Nach der Rechtsprechung des BFH ist bei einem solchen Vorgehen eine eigenverantwortliche Tätigkeit des Arztes im Sinne von § 18 Abs. 1 Nr. 1 Satz 3 EstG nicht gegeben. Vielmehr ist „eine leitende und eigenverantwortliche Tätigkeit des Freiberuflers unter Einsatz fachlich vorgebildeten Personals nur anzunehmen, wenn sie über die Festlegung der Grundzüge der Organisation und dienstlichen Aufsicht hinaus durch Planung, Überwachung und Kompetenz zur Entscheidung in Zweifelsfällen gekennzeichnet und die Teilnahme des Arztes an der praktischen Arbeit in ausreichendem Maße gewährleistet ist. Dazu gehört auch, dass der Arzt in sog. „Routinefällen“ die jeweils anstehenden Voruntersuchungen bei den Patienten durchführt, die Behandlungsmethode festlegt und erst danach die Erbringung der eigentlichen ärztlichen Behandlungsleistung an angestellte Ärzte delegiert sowie sich die Behandlung problematischer Fälle vorbehält.“

Dies gilt in angepasstem Maße auch für Laborärzte. Zwar tritt bei Laborärzten der „persönlich, individuelle Dienst am Patienten“ in den Hintergrund. Der Laborarzt muss aber – trotz fortschreitender Technisierung dieses Bereichs – jeden eingegangenen Untersuchungsauftrag nach Inhalt und Fragestellung zur Kenntnis nehmen, die Bearbeitung durch die zuständigen Abteilungen sowie die Auswahl und Anwendung der Untersuchungsmethode kontrollieren und die Plausibilität des Ergebnisses (Befunderhebung und Befundauswertung) nachprüfen, so dass es wesentlich von der Anzahl der Untersuchungsaufträge im Einzelfall abhängt, ob diese Voraussetzungen noch erfüllt sind. Eine Gestaltung der Betriebsabläufe, die eine komplette Delegation von Standard- oder Routinefällen auf fachlich vorgebildetes Personal vorsieht, bei der sich der Arzt nur noch mit Zweifelsfällen befasst, entspricht diesen Vorgaben nach Auffassung des BFH nicht und stellt keine eigenverantwortliche Tätigkeit dar.

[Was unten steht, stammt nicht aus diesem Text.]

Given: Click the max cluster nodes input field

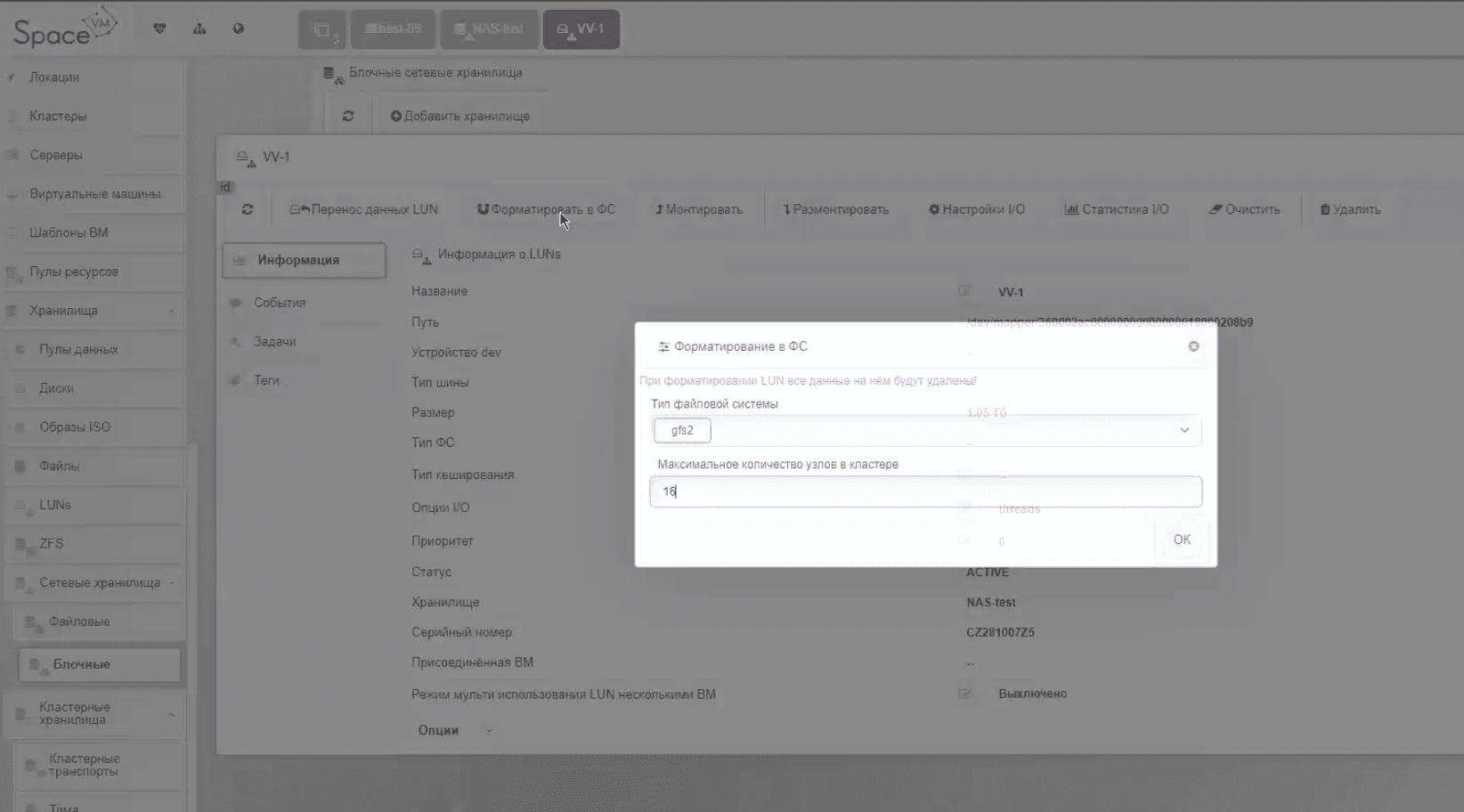Looking at the screenshot, I should tap(925, 491).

Entsprechende Grundsätze bestehen auch für Vertragsärzte in der sozialgerichtlichen Rechtsprechung. Zuletzt hat das BSG am 21.03.2018 (B 6 KA 47/16 R) für Pathologen festgestellt, dass die Befundung und Befundbewertung zwingend dem abrechnenden Pathologen obliegt. Dabei genüge es nicht, wenn der Pathologe die von anderen Ärzten vorgenommene Befundung lediglich kontrolliere und sich das Ergebnis einer Vorbefundung durch einen anderen Arzt zu eigen macht. Vielmehr müsse der Pathologe die Schnittprobe selbst mikroskopieren und beurteilen. Darüber hinaus folgt aus dem Gebot der persönlichen Leistungserbringung regelmäßig eine Präsenzpflicht des die Leistung abrechnenden und erbringenden Arztes, mindestens zur Überwachung und Anleitung der durchführenden Mitarbeiter.

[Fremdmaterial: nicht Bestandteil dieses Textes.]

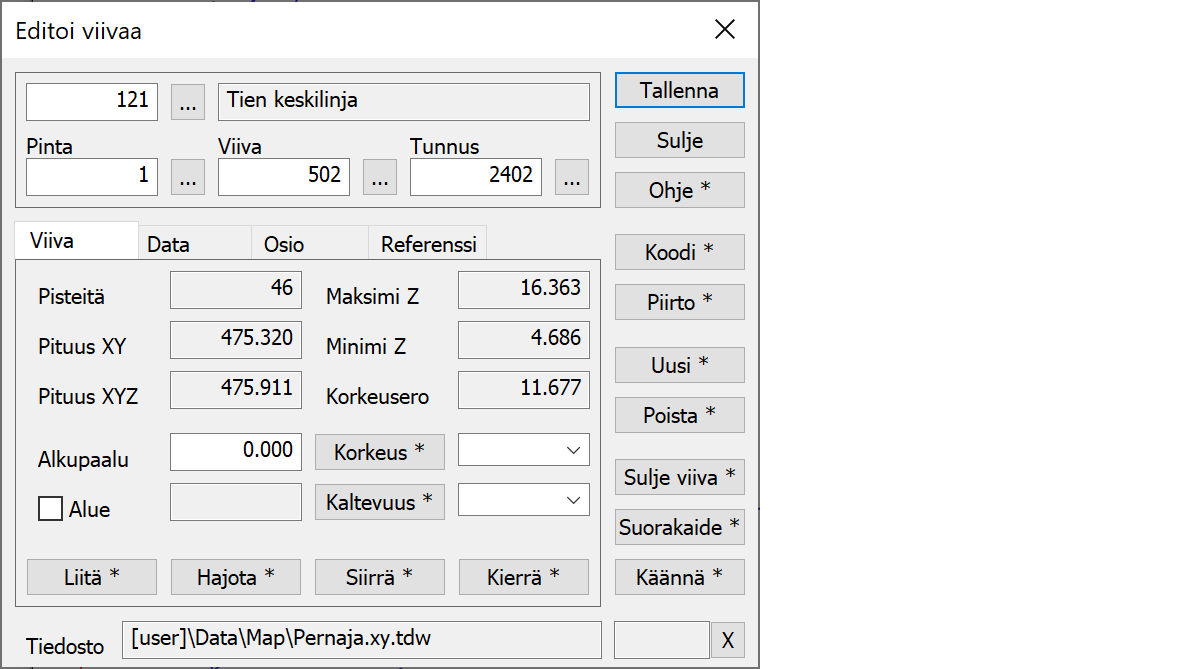The width and height of the screenshot is (1200, 669).
Task: Open the Osio tab
Action: (284, 244)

Fazit: Auch in Zeiten des Ärztemangels sind die Anforderungen an die Delegation ärztlicher Leistungen und die damit zusammenhängenden Überwachungspflichten und Erreichbarkeiten des Arztes zu beachten. Die fehlende persönliche Leistungserbringung kann nicht nur Rückforderungen, sondern auch strafrechtliche Konsequenzen nach sich ziehen.